I am new to Pytorch and image classification/training along with all the array manipulations as well, so please bear with me.
I am trying to train Fashion MNIST with a machine learning model/library from scikit-learn and the same dataset with a CNN model. It is an exercise for me to understand what is happening and to gain some practice.
I am obtaining the data using "fetch_openml(name = “Fashion-MNIST”

>data1 = fetch_openml(name ="Fashion-MNIST")
>data1.target.shape  ##the classes , "y"
(70000,)
>np.shape(data1.data)
(70000, 784)

So turns out the above data is a pandas Dataframe. I converted it to numpy with:

Xdata = data1.data.to_numpy()
Ydata = data1.target.to_numpy()

Split data:

x_train, x_test, y_train, y_test = train_test_split(Xdata, Ydata, test_size=0.2, train_size=0.8, random_state=2)

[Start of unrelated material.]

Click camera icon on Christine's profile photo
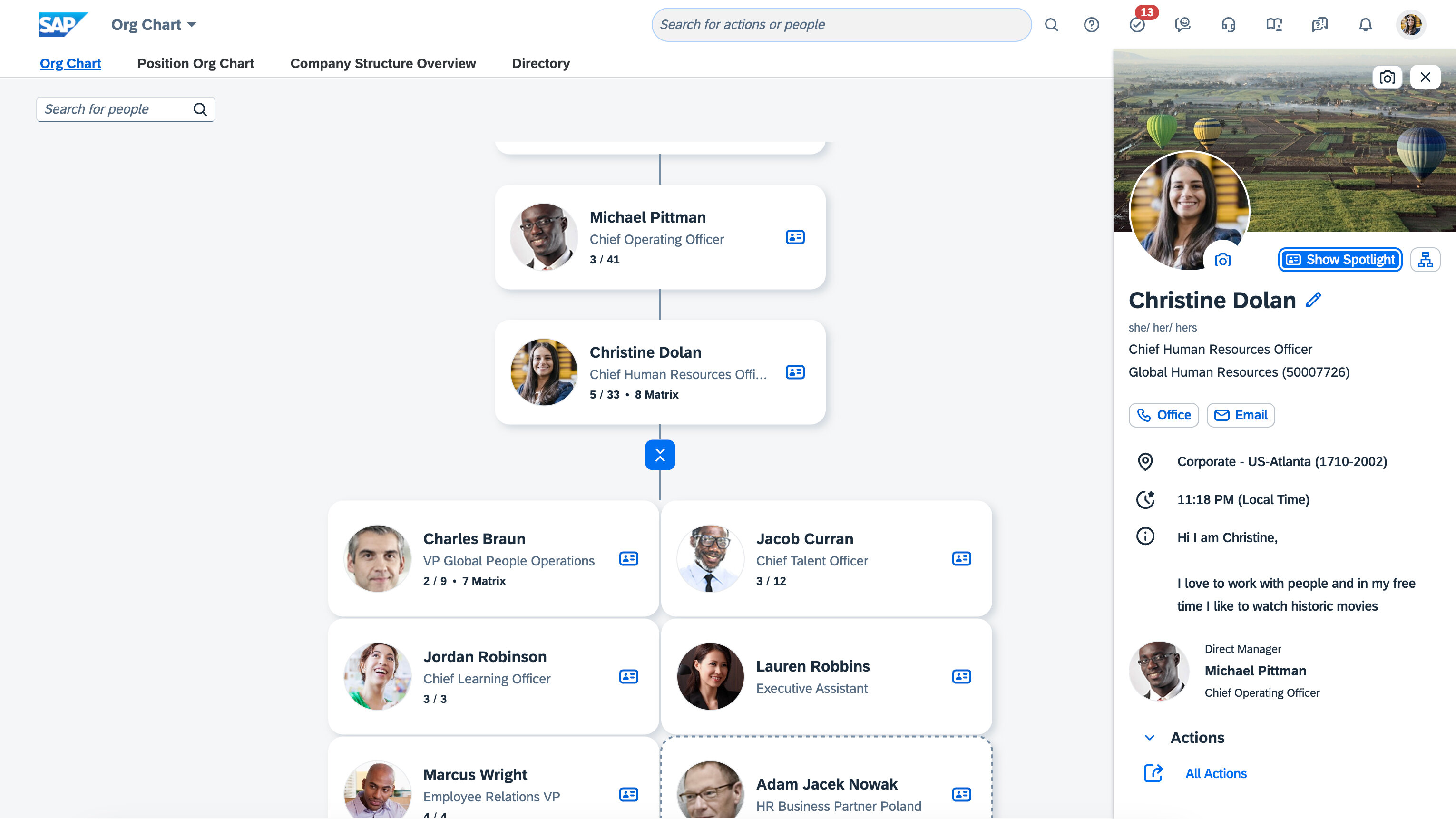pyautogui.click(x=1222, y=260)
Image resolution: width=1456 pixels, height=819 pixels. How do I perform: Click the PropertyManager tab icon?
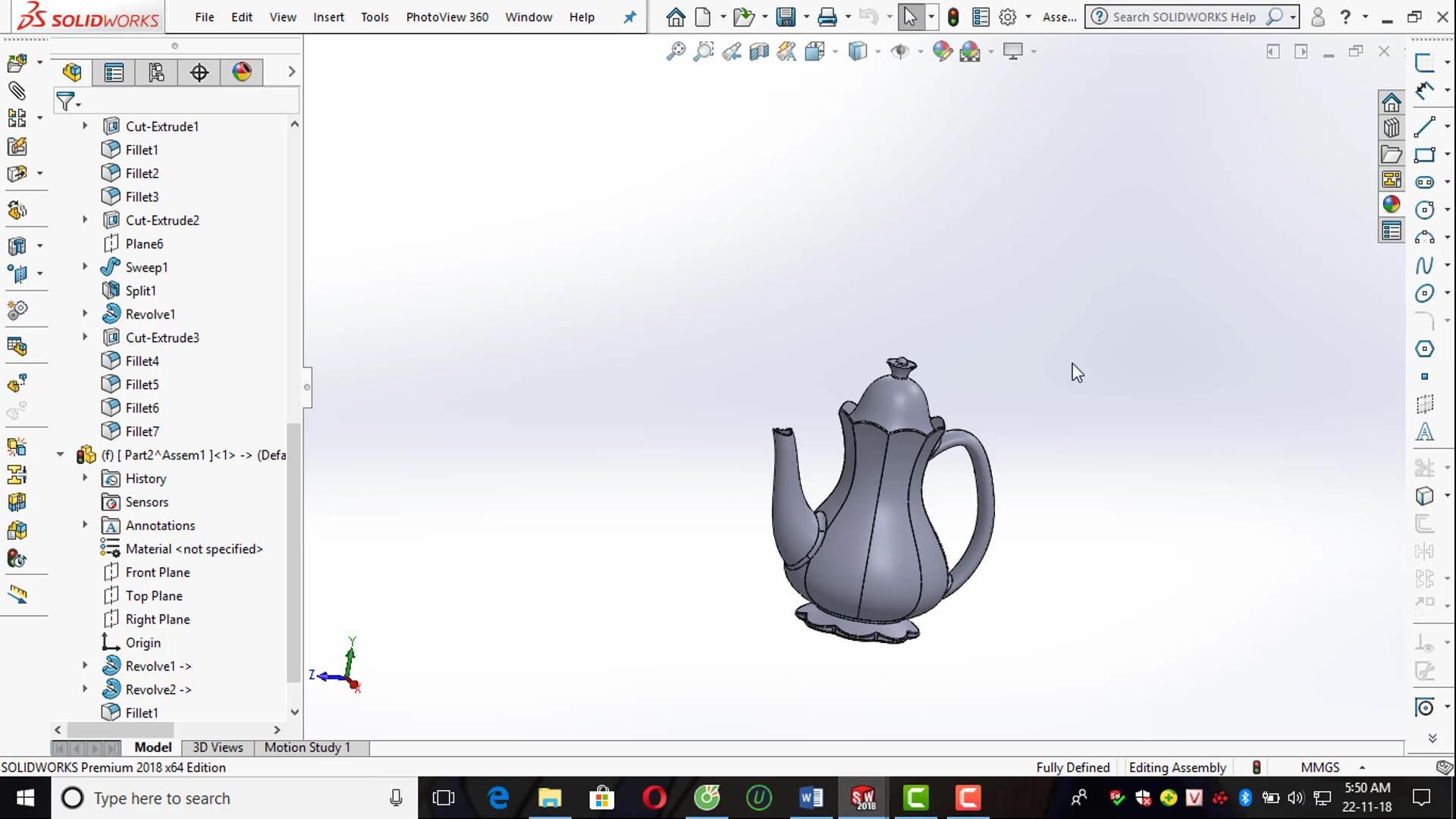114,72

Custom Dataset for Dataloader:

class CData(Dataset):

    def __init__(self,x_data,y_data):

        self.x_data, self.y_data = torch.from_numpy(x_data), torch.from_numpy(y_data)

    def __len__(self):
        return len(self.x_data)

    def __getitem__(self, i):
        return self.x_data[i], self.y_data[i]

Data Loader:

trainloader = DataLoader(CData(x_train,y_train),batch_size=32)
testloader  = DataLoader(CData(x_test,y_test))

Excerpt of training loop:

for epoch in range(epochs):
    for images, labels in trainloader:
        images, labels = images.to(device), labels.to(device)
        images = images.reshape([32,1,28,28])
        # print(type(images))      
        # warp input images in a Variable wrapper
        images = Variable(images)
        optimizer.zero_grad()
        outputs = net(images.float())
        # Calculate the loss
        loss = F.cross_entropy(outputs,labels.long())
        # Calculate gradient w.r.t the loss
        loss.backward()
        # Optimizer takes one step
        optimizer.step()
        # get the predicted class from the maximum value in the output-list of class scores
        pred = outputs.argmax(dim=1, keepdim=True)
        correct = pred.eq(labels.view_as(pred)).sum().item()
        train_acc =  correct/batch_size

    # calculate the accuracy
    #scheduler.step()
    print(train_acc)

My Questions:
My results seem a little weird, so I want to know:

How do I debug/know that I have the images loaded properly into the Tensor Dataset?
Is there a more efficient/better way to do the data loading/ reshaping?
Is there an inbuilt CNN model I can use for my dataset to see if there is an issue with my dataset or with my model? If there is, how would I go about using it?
Miscellaneous:
I am converting from numpy/scikit-learn to pytorch Dataset, because I started with the scikit model first.

antz · May 3, 2022, 3:42pm

Bump, trying to get some feedback on my workflow above.

eqy · May 4, 2022, 3:46am

I would start with some sanity checks to make sure that everything is expected e.g.,
assert len(self.x_data) == 70000
assert len(self.y_data) == 70000
I would then check that the initial loss is roughly -ln(1/num_classes) or in this case: ~2.30258509299.

As for inspecting that a batch of images looks as expected, you can convert the tensor back to a numpy array and save an image from there: Converting tensors to images

From there I would check if the training accuracy goes to 100 when the training set is very small and reused as the test set.